Big growth is here to stay for Nike in the long run. Such big growth will keep NKE stock on a winning path.
Domino’s Pizza (DPZ)
The Short: Generation Z’s favorite pizza parlor.
The Long: Although “Netflix & Chill” became the most popular Netflix slogan among Generation Z, another slogan which caught fire over the past several years is “Netflix & Chew.” This slogan involves sitting at home, watching a Netflix show or movie, and ordering a pizza from Domino’s (NYSE:DPZ).
How did this become a thing? Before delivery services were widely available, pizza parlors were among the few quick-service restaurants which offered delivery. In the pizza parlor world, Domino’s had differentiated itself in terms of menu diversity and pizza quality. As such, when Generation Z consumers got hungry in the middle of a Netflix show, they ordered Domino’s.

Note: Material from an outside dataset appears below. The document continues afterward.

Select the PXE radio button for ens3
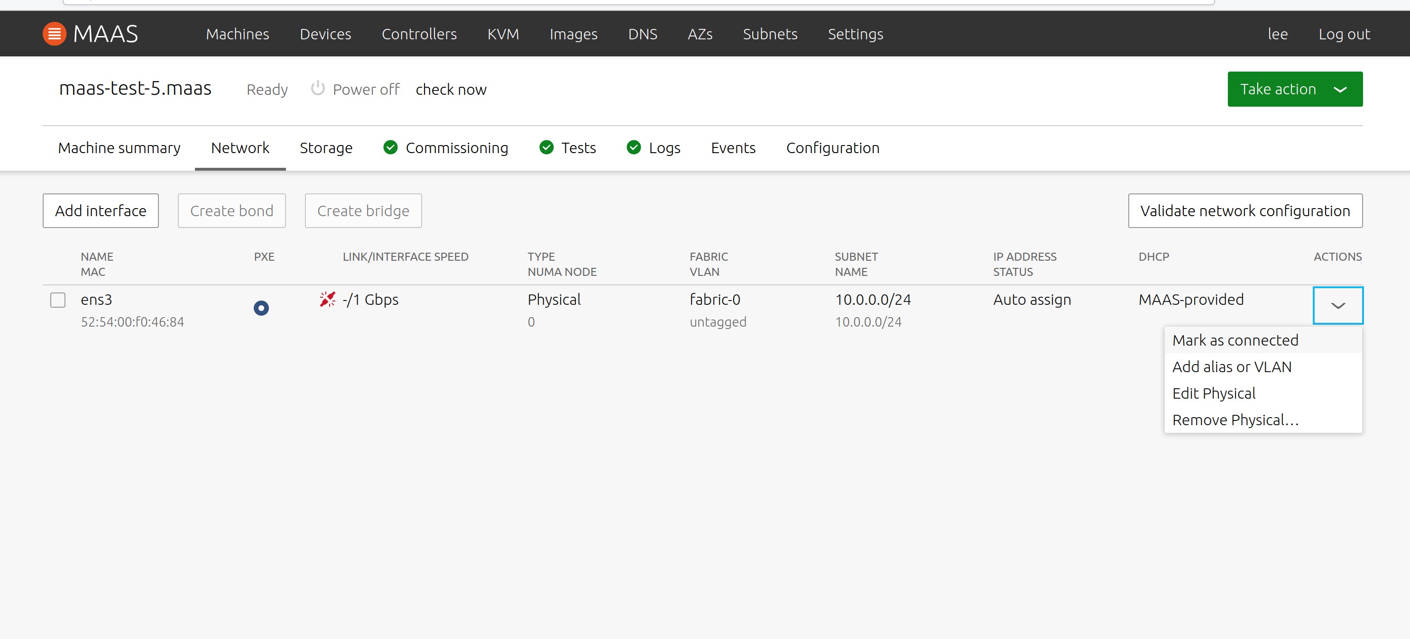1410x639 pixels. [261, 308]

This tailwind has powered huge growth at Domino’s over the past several years. Not only has the company fired off multiple consecutive years of positive comparable sales growth, but according to TotalSocial data, the company’s social mentions among Generation Z have soared since 2013.
Growth is slowing now that everyone offers delivery (thanks, UberEats). But, Domino’s still holds a special place in Generation Z’s heart, given the company’s commitment to its digital efforts, and the at-home tailwind will remain in play for the foreseeable future.

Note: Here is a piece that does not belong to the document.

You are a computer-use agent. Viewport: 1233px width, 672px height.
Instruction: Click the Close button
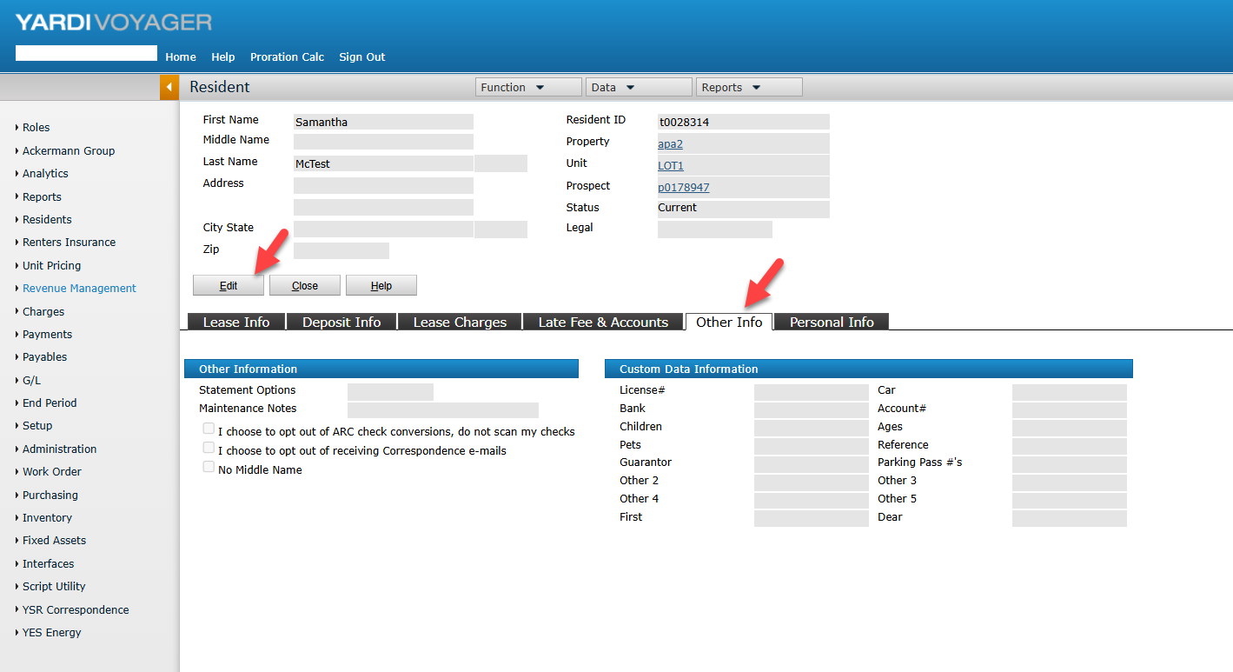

Thus, growth trends at Domino’s should remain broadly favorable and power consistent long term gains in DPZ stock.
The Short: The platform Generation Z uses to listen to music.
The Long: Back in 2014, MP3 players, ad-supported Pandora radio, and local radio stations were the top three channels through which young consumers listened to music. Today, paid, ad-free, unlimited music streaming platforms are the go-to way young consumers access music.

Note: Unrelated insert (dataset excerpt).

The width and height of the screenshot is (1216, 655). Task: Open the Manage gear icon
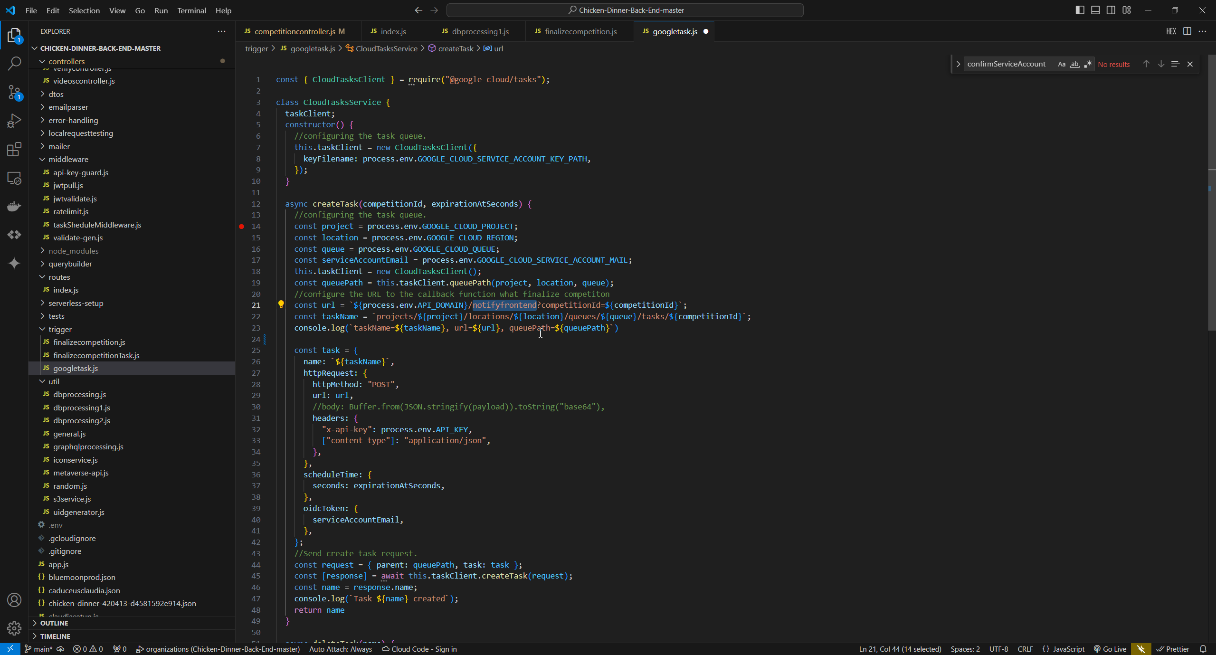coord(14,628)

That market is dominated by Spotify (NYSE:SPOT), especially among young consumers. With 100 million premium subscribers, Spotify is the world’s largest paid streaming platform. Further, a Streetbees survey found that Spotify is the favorite music streaming platform (paid or not paid) in Generation Z, with 36% of Generation Z consumers paying for Spotify. More importantly, nearly 60% of those same consumers said they intend to pay for Spotify in the future.
Spotify is Generation Z’s favorite music streaming platform, with an increasing number of consumers in that demographic turning into paid subscribers.
As this trend plays out over the next several years, Spotify will continue to report robust subscriber growth, which will power equally robust revenue and profit growth. This trio of big sub, sales, and profit growth will push SPOT stock higher in the long run.
The Short: The ecosystem of products Generation Z is addicted to.
The Long: Gen Z consumers grew up in the data economy, where their data was openly and freely exchanged for free usage of some of their favorite platforms, like Facebook (NASDAQ:FB), Instagram, and Messenger. As such, data-sharing was the norm, and these consumers are totally OK with their data being out there.
That’s why no one quit any of Facebook’s digital properties after the Cambridge Analytica scandal. It’s also why, even after that scandal, Instagram remains the most used social platform in Generation Z. Gen Z consumers simply don’t care about the data stuff. They are addicted to Facebook’s ecosystem of digital properties, and so long as those properties continue to yield value to them, they will stay addicted.
This is a favorable trend for Facebook’s business. Sustained big engagement means sustained big ad spend. Sustained big ad spend means sustained big revenue growth, which should keep FB stock on a long term uptrend.
As of this writing, Luke Lango was long GOOG, NFLX, DIS, CGC, AMZN, UBER, TSLA, NKE, DPZ, SPOT, and FB.